El sudor resbalaba por las lentes de mis gafas mientras tenía la cabeza ladeada. Me las quite y las sequé con el trozo de tela interior del bolsillo del pantalón.

– Siento… -repetí, hablando incluso antes de pensar lo que iba a decir-. Siento molestarle, importunarle en un momento como éste.

El anciano asintió distraídamente.

– Michelle era una periodista magnífica declare sin corregir el tiempo verbal. Me volví a poner las gafas. Las lentes manchadas enturbiaban mi vista-. Una reportera de primera -proseguí torpemente-.Cuando se metía en una historia… lo tenía todo, hasta el último detalle. Y lo guardaba todo aquí. Hay un hombre, un hombre inocente, y van a ejecutarlo esta noche, ¿entiende? Y creo que puede haber algo por aquí, algo en estos papeles que podría salvar su vida.

Sorprendentemente la cuestión pareció interesarle. Salió de su trance y me observó con atención.

– ¿Algo que hizo Michelle?,

– Si -repuse-. Sí, y yo he venido a buscarlo. Por eso… -hice un gesto apuntando la puerta.

Parecía estudiar mis palabras, acariciando sus labios inertes, moviendo su rostro marchito, con los ojos desenfocados. Podía oír el tráfico en el exterior. Incluso me pareció oír mi reloj haciendo tictac, pero funciona con pilas y no hace tictac.
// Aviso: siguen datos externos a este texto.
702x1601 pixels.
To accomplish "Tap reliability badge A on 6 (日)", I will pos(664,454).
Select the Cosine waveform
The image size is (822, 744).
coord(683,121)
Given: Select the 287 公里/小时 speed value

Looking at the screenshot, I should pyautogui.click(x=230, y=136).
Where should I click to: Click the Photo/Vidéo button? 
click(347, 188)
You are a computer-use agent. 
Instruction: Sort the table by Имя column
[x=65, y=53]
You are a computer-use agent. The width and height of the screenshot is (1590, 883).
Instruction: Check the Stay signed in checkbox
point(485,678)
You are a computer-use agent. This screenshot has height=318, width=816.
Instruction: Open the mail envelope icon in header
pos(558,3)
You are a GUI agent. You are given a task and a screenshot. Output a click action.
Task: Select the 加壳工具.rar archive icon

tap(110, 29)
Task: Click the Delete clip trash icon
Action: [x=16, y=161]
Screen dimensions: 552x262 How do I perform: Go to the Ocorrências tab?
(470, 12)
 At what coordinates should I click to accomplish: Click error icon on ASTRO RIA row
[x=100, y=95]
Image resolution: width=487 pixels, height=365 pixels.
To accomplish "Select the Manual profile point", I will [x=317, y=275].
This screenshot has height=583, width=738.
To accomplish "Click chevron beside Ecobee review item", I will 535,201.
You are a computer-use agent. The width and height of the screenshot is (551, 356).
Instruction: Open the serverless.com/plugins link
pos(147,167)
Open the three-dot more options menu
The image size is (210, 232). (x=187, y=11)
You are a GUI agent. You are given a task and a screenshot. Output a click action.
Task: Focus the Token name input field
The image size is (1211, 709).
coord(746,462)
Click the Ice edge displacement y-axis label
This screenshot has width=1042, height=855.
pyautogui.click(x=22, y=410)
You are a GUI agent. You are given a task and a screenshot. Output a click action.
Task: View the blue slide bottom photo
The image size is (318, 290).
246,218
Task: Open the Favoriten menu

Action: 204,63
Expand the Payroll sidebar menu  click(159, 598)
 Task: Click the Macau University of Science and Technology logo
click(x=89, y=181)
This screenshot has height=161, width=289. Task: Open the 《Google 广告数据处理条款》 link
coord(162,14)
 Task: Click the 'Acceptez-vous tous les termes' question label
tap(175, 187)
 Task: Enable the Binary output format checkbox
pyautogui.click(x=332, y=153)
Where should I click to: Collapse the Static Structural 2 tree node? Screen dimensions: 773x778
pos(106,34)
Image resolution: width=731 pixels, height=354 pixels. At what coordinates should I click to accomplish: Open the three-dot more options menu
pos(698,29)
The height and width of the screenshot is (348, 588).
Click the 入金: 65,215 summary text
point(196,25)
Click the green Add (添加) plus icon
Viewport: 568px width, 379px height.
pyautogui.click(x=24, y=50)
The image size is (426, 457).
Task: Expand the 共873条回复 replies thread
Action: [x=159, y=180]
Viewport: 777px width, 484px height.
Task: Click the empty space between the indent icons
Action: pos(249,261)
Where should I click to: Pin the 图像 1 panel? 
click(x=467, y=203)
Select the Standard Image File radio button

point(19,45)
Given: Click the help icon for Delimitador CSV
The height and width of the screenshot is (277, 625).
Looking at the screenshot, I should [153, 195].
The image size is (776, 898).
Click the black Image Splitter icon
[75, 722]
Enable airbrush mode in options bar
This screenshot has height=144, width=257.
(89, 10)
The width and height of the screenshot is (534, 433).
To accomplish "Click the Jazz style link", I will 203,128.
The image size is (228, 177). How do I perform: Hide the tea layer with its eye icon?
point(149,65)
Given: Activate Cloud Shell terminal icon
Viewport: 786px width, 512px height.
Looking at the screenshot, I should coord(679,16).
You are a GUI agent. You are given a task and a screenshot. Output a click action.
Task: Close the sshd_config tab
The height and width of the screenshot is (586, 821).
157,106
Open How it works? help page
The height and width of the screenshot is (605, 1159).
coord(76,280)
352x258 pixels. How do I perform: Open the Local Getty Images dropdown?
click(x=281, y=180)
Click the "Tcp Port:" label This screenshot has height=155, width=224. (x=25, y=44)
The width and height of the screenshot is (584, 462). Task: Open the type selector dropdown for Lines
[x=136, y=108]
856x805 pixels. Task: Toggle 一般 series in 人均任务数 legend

– Pues mire -respondió al fin.

– Bien. Bien, gracias.

Me puse manos a la obra. Podía sentir su mirada mientras me arrodillaba entre las bolas de polvo. Aturdirlo en un principio por la cantidad de cajas y pilas de papeles que me rodeaban, me paseé por la habitación de un lado a otro, buscando por dónde empezar. Finalmente, opté por coger un montón de periódicos que yacía junto a mí. Eran periódicos viejos, así que los empujé a un lado. El sudor se deslizaba de nuevo por mis gafas. Me las saqué y las metí en el bolsillo de la camisa. Me pasé la manga por la cara a medirla que las gotas de sudor tamborileaban en la capa de polvo que cubría el suelo. Alcancé una caja de cartón y la acerqué a mí. Indagué en ella, quitando de un tirón los cuadernos de notas, hojeándolos, mirando con ojos de miope la escritura de Michelle, menuda y apretada, pero legible. La mayoría de las notas tenían que ver con un antiguo juicio por asesinato, una mujer que había disparado a su marido un tiro en la nuca mientras dormía. Me acordaba del caso. Michelle insistía en que se trataba de defensa propia. Casi me rompe la crisma cuando me reí de ella. Devolví los cuadernos a la caja original y la empujé junto a los periódicos. Tenía el rostro empapado en agua y los pulmones me dolían al avanzar a gatas por el suelo, mientas las bolas de polvo se dispersaban por el suelo y se me pegaban a las palmas de las manos como una película de arena.

Y durante todo el tiempo, sentía a aquel hombre, como si estuviera encima mío, analizándome con esos ojos húmedos y amarillentos. Agarré otra caja.

El se aclaró la garganta.

– Usted es su amigo -irrumpió entonces-. Usted dijo antes que… es su amigo.

Le miré. Sin las gafas, me parecía una figura borrosa.

– Sí, me gustaba mucho.

Miré hacia abajo y continué escudriñando la caja.